Die Kultusfritzen sind in Wahrheit aber die größten Fans der Hauptschulen. In Nordrhein-Westfalen zum Beispiel schwört man Stein und Bein auf die Hauptschulen - denn sie sind gut als Container für die Verlierer zu gebrauchen. Jürgen Rüttgers (CDU) etwa, der Ministerpräsident, gibt den Hauptschulen auf lange Sicht Bestandsschutz. "Wie wollen wir denn sonst sicherstellen, dass diejenigen, die überwiegend praktisch veranlagt sind oder eine Zuwanderungsgeschichte haben, eine auf sie zugeschnittene gute Ausbildung bekommen?", fragt er.

Vielleicht sollte der Mann, der sich einst unter Helmut Kohl zum Zukunftsminister beförderte, mal den Weg nach Essen finden. Im Herzen des Potts gibt es 13 Hauptschulen - aber nur noch vier erfüllen die gesetzlichen Standards der Mindestschülerzahl. Drei Hauptschulen wird die Stadt nun dichtmachen. Das ist kein Trend nur aus Essen - er gilt für ganz NRW. 11.000 Schüler werden es kommendes Jahr weniger sein, die an Hauptschulen gehen. Die Landesregierung reagiert auch darauf - sie zieht 900 Lehrerstellen von dort ab. 30 Hauptschulen werden im ganzen Land wohl geschlossen. Aber in ihren Sprechblasen verkünden die zuständigen Regierungsmitglieder, dass es der sterbenden Hauptschule ganz famos geht.

In der Opposition hat man nur mehr Galgenhumor für die Hauptschulcracks übrig. "Rüttgers ist kein Zukunftsministerpräsident, sondern ein Science-Fiction-Premier - er malt sich die Zukunft, wie sie ihm gefällt", sagt die grüne Landtagsabgeordnete Sigrid Beer der taz. "Die Landesregierung verabschiedet sich von ihrem Ziel, dass alle SchülerInnen eine grundlegende Allgemeinbildung bekommen - sie macht damit die Hauptschule zu einer Art Sonderschule für Berufsfähigkeit."

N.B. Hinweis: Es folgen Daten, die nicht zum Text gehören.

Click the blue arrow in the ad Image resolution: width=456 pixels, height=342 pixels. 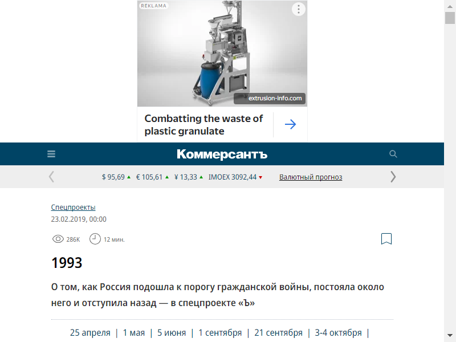coord(290,124)
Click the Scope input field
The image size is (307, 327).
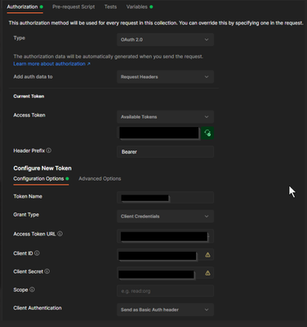165,291
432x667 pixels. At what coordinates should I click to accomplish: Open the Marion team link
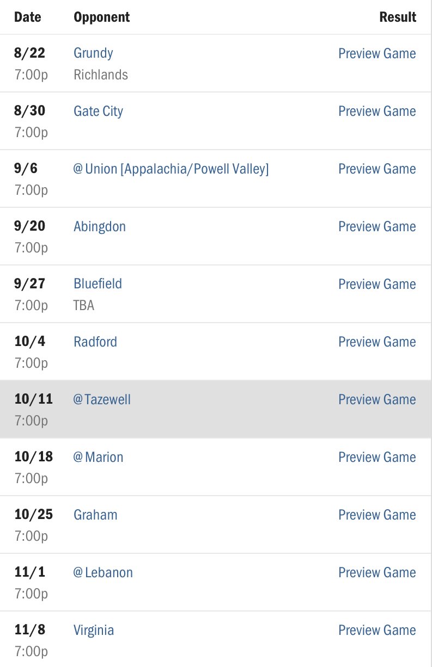pos(98,457)
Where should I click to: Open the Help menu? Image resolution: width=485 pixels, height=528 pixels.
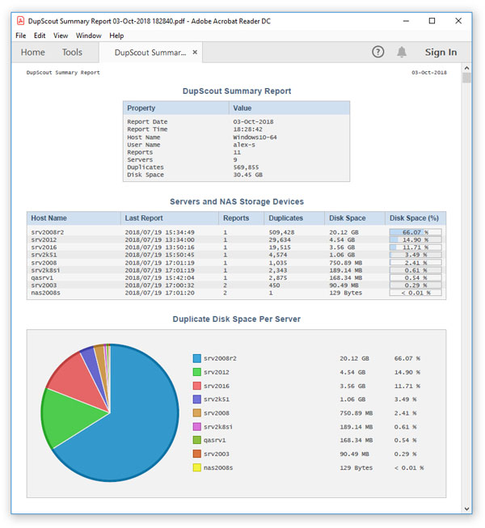click(x=116, y=36)
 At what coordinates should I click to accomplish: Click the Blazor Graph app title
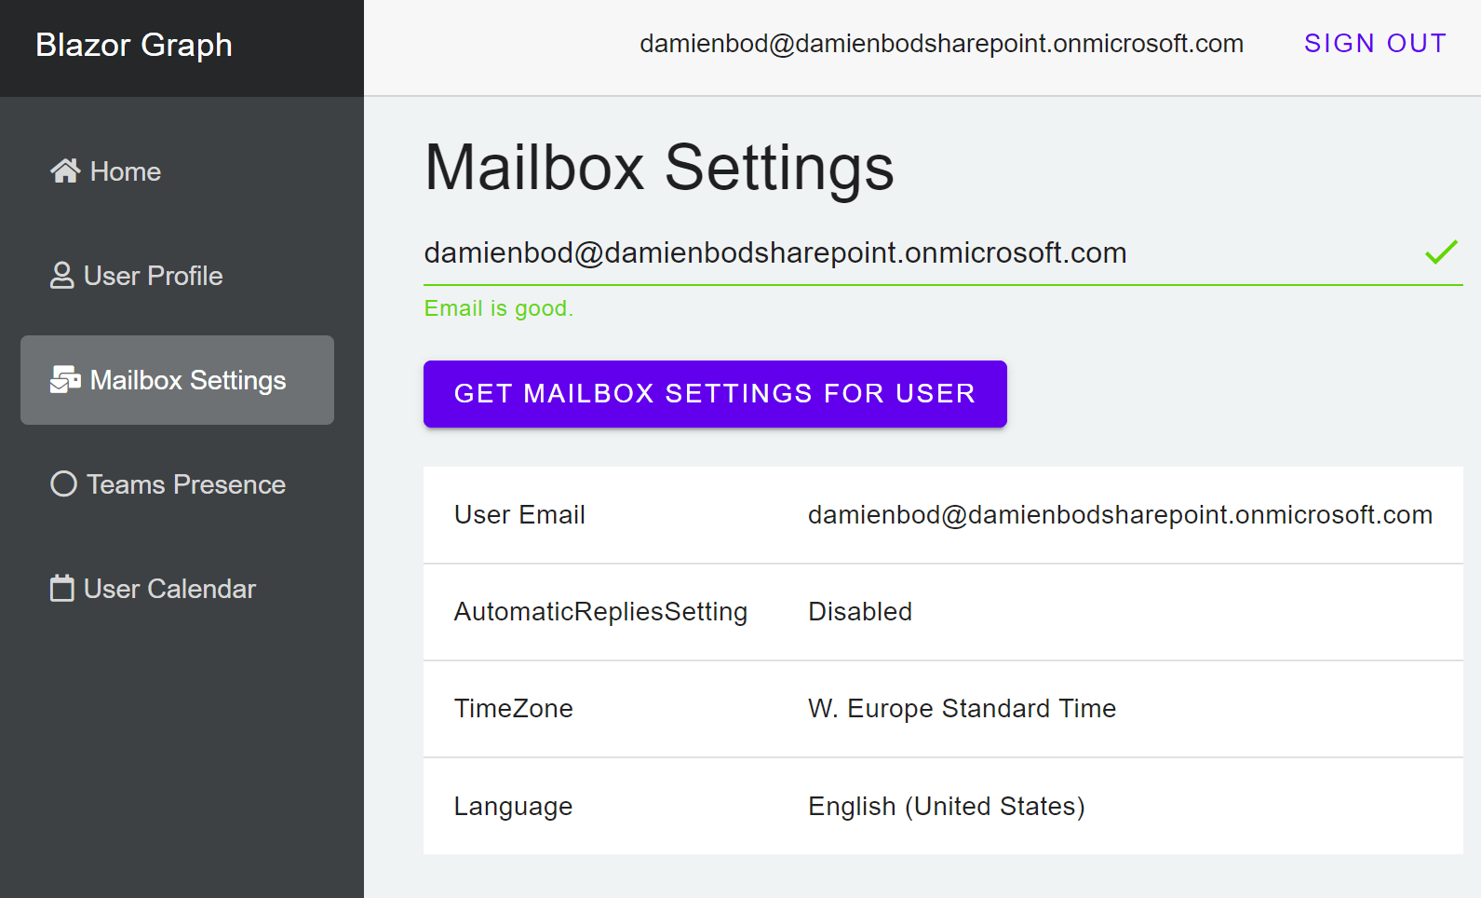pyautogui.click(x=134, y=45)
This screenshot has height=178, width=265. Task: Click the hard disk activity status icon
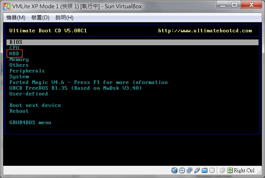click(175, 170)
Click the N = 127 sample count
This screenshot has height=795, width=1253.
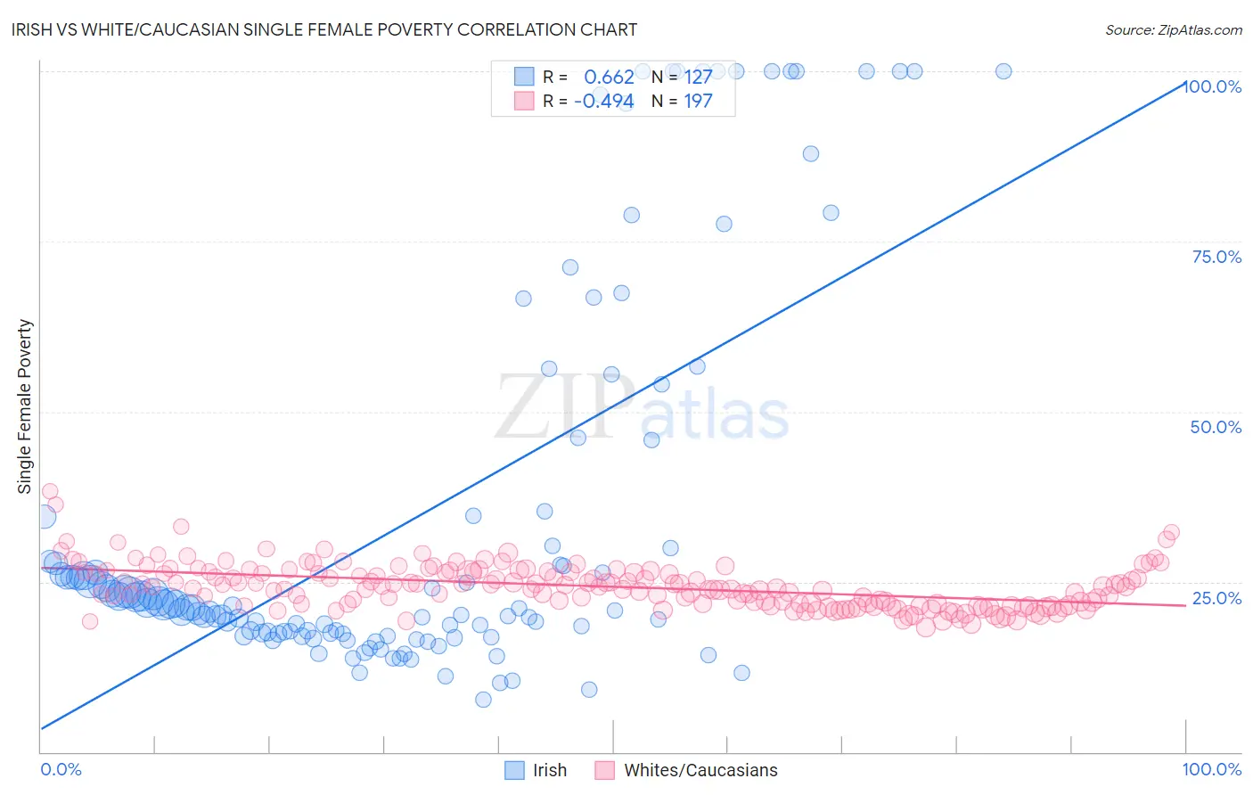click(x=682, y=77)
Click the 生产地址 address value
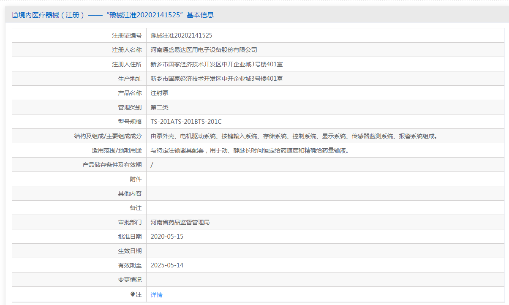This screenshot has height=305, width=509. tap(217, 79)
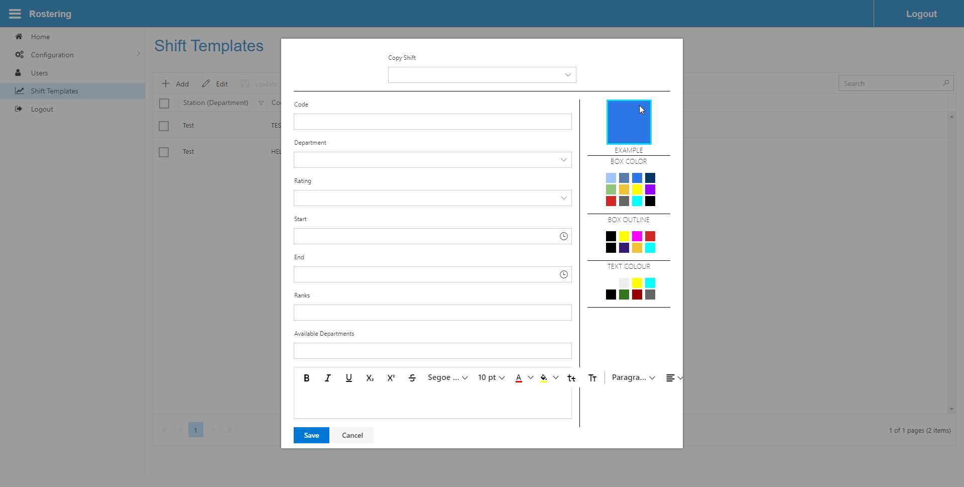This screenshot has width=964, height=487.
Task: Apply Italic formatting in editor toolbar
Action: point(327,378)
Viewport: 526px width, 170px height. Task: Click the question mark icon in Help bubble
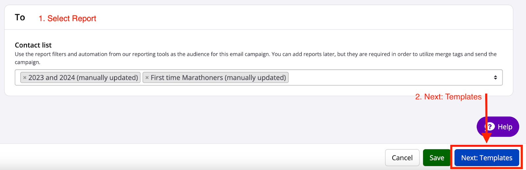click(490, 127)
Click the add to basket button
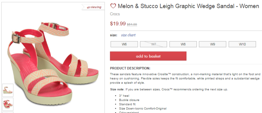 (148, 56)
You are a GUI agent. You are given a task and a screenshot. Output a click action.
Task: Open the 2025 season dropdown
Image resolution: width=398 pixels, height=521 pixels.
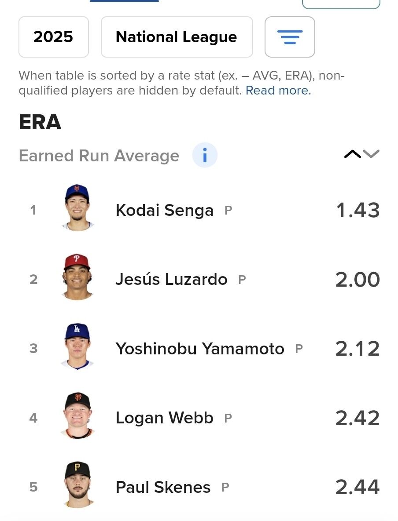click(53, 37)
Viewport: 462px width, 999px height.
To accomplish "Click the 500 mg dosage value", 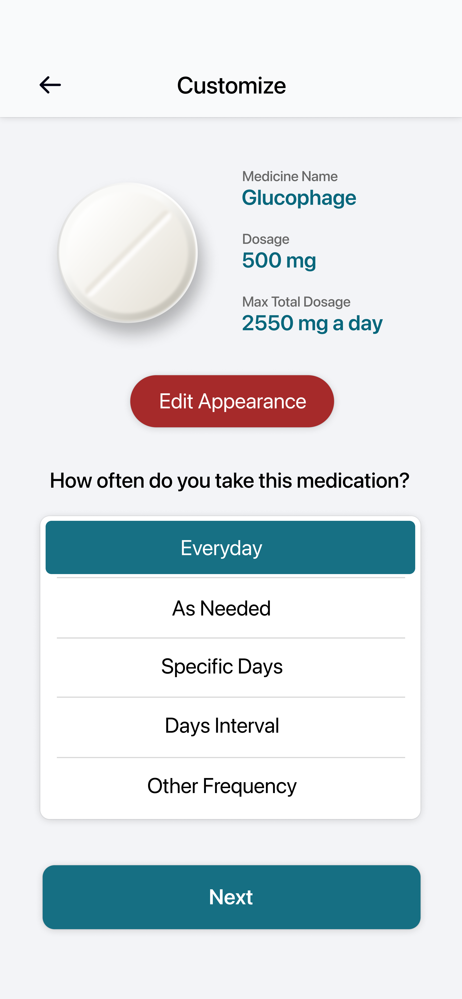I will (x=279, y=260).
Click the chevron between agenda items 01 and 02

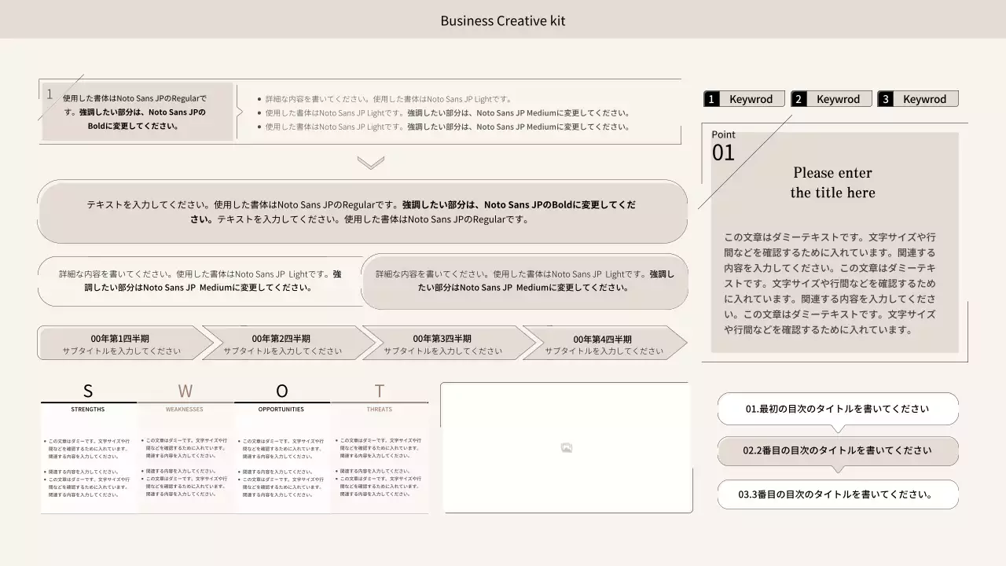838,430
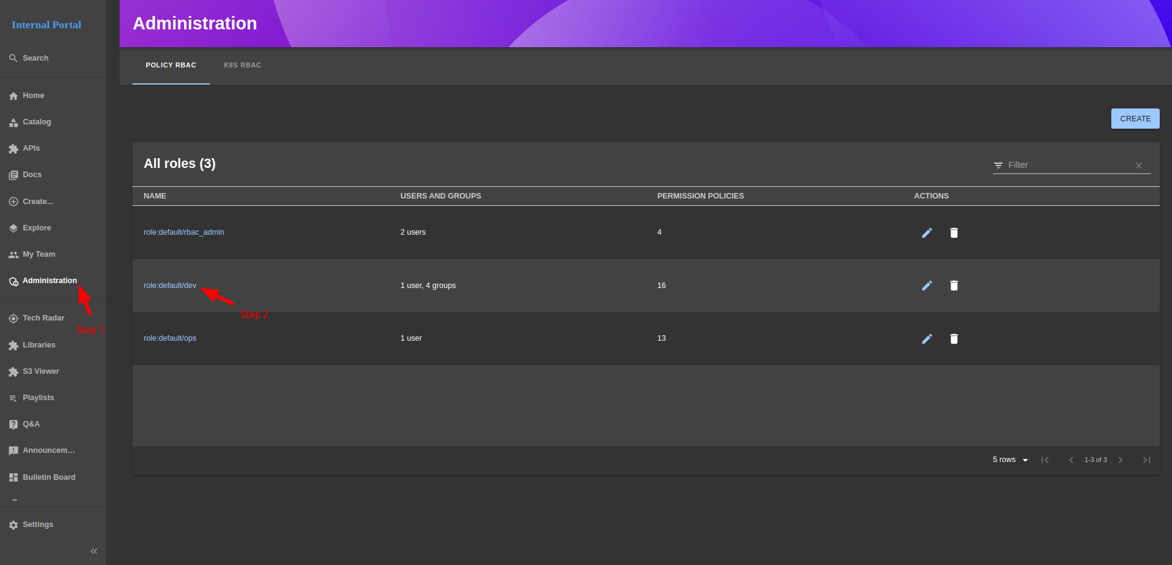Clear the filter with the X icon
This screenshot has height=565, width=1172.
pyautogui.click(x=1138, y=165)
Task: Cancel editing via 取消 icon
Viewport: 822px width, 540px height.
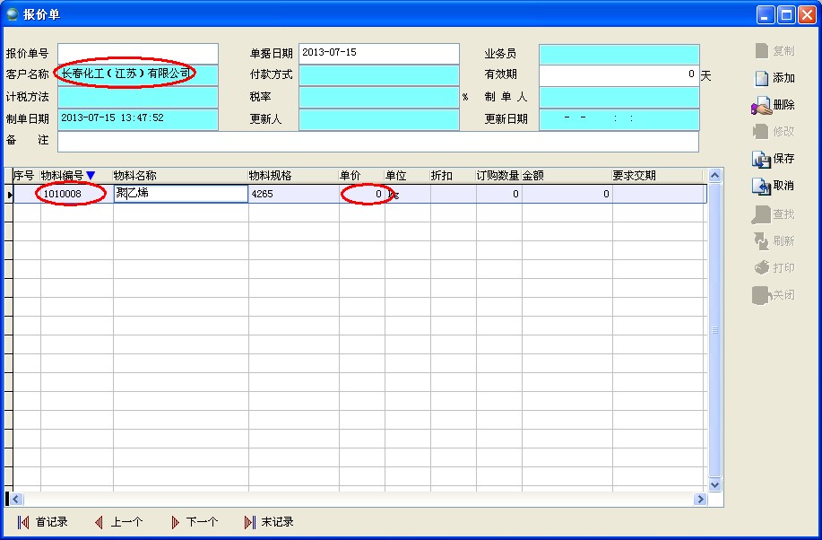Action: pos(774,186)
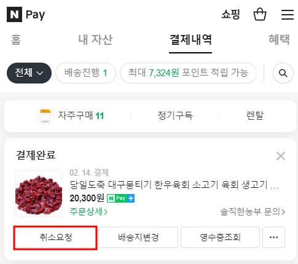Open the beef product thumbnail
Screen dimensions: 298x264
[39, 193]
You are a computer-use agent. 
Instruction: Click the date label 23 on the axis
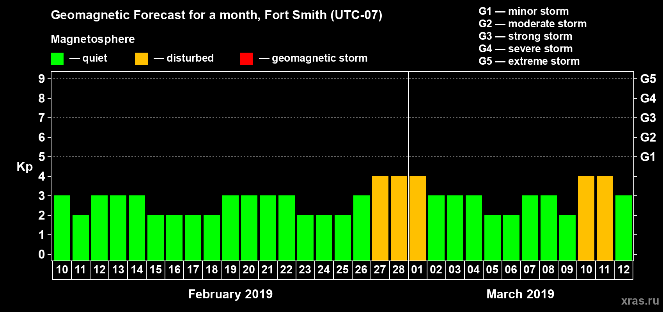[x=305, y=270]
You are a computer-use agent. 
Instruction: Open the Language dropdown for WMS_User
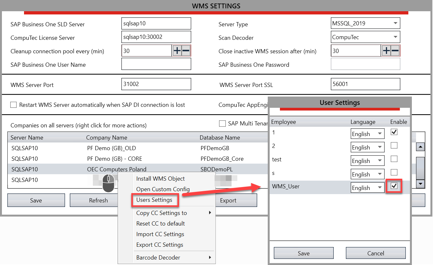[x=380, y=187]
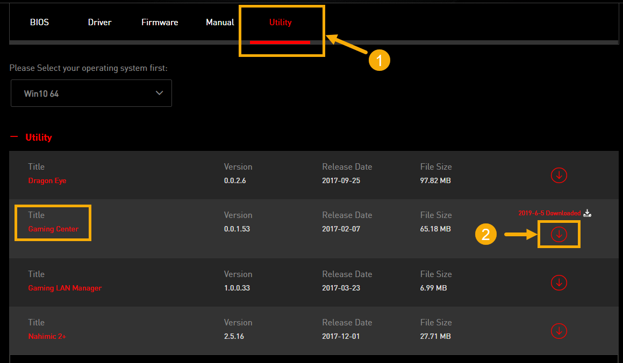Viewport: 623px width, 363px height.
Task: Open the Win10 64 operating system dropdown
Action: coord(91,93)
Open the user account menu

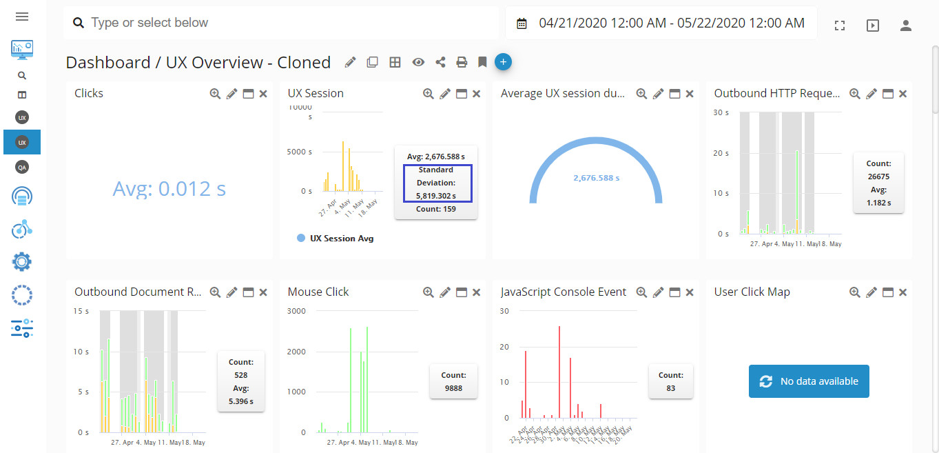tap(905, 26)
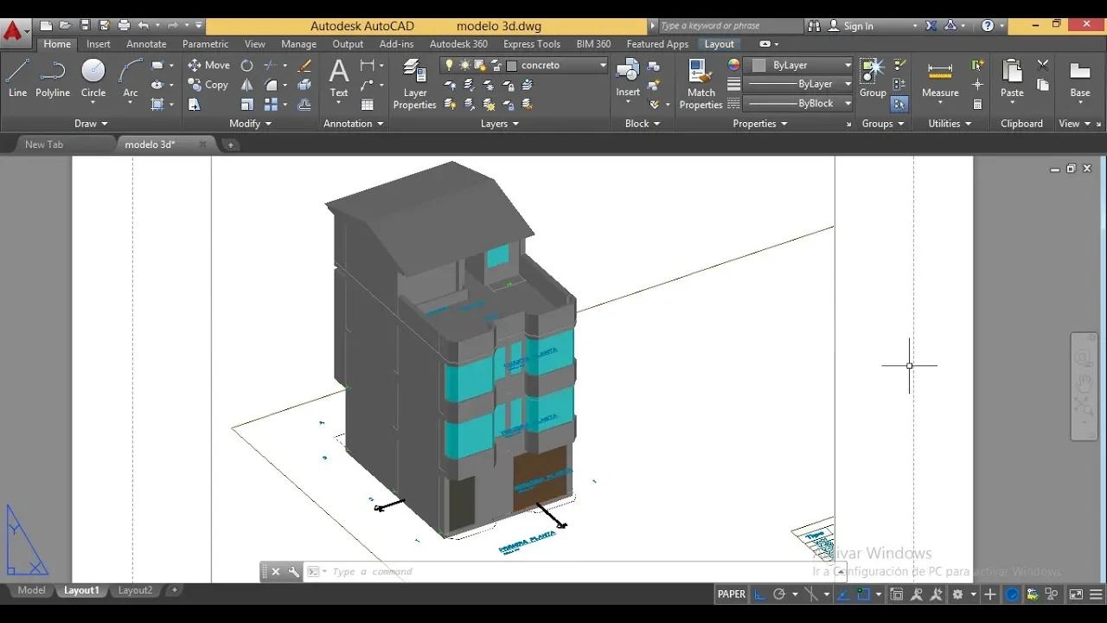Click the color wheel in Properties panel
Screen dimensions: 1107x623
coord(733,64)
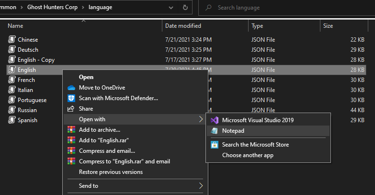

Die Frage ist nur, wie lange der Regierungspartner FDP noch stillhält. Andreas Pinkwart, Vize-Ministerpräsident, findet die Dreigliedrigkeit obsolet. Er ist Wissenschaftsminister und weiß, dass man mit einer Schulform aus dem 19. Jahrhundert im 21. Jahrhundert keine Bäume ausreißen kann - schon gar nicht in einer Region, bei der in einem gigantischen Strukturwandel praktisch alle Jobs für Niedrigqualifizierte rasiert werden. Pinkwart hat eben die jüngste erweiterte Pisa-Studie 2006 gelesen. Dort werden in den NRW-Hauptschulen 54 Prozent Schüler notiert, die nur auf Grundschulniveau lesen können.

Die Kultusminister werden nach Informationen der taz indes eine andere Strategie einschlagen. Sie wollen morgen etwas unternehmen, damit SchülerInnen - so steht es im Papier, das der taz vorliegt -, "die den Hauptschulabschluss anstreben, nachhaltiger gefördert werden können." Das klingt nach Demut, ruft aber bei vielen Verantwortlichen Frust hervor. "Die Kultusminister wollen nur ihre Ratlosigkeit überspielen", sagte die hochrangige Mitarbeiterin eines Ministeriums der taz. "Sie haben keine Strategie für die Risikogruppe."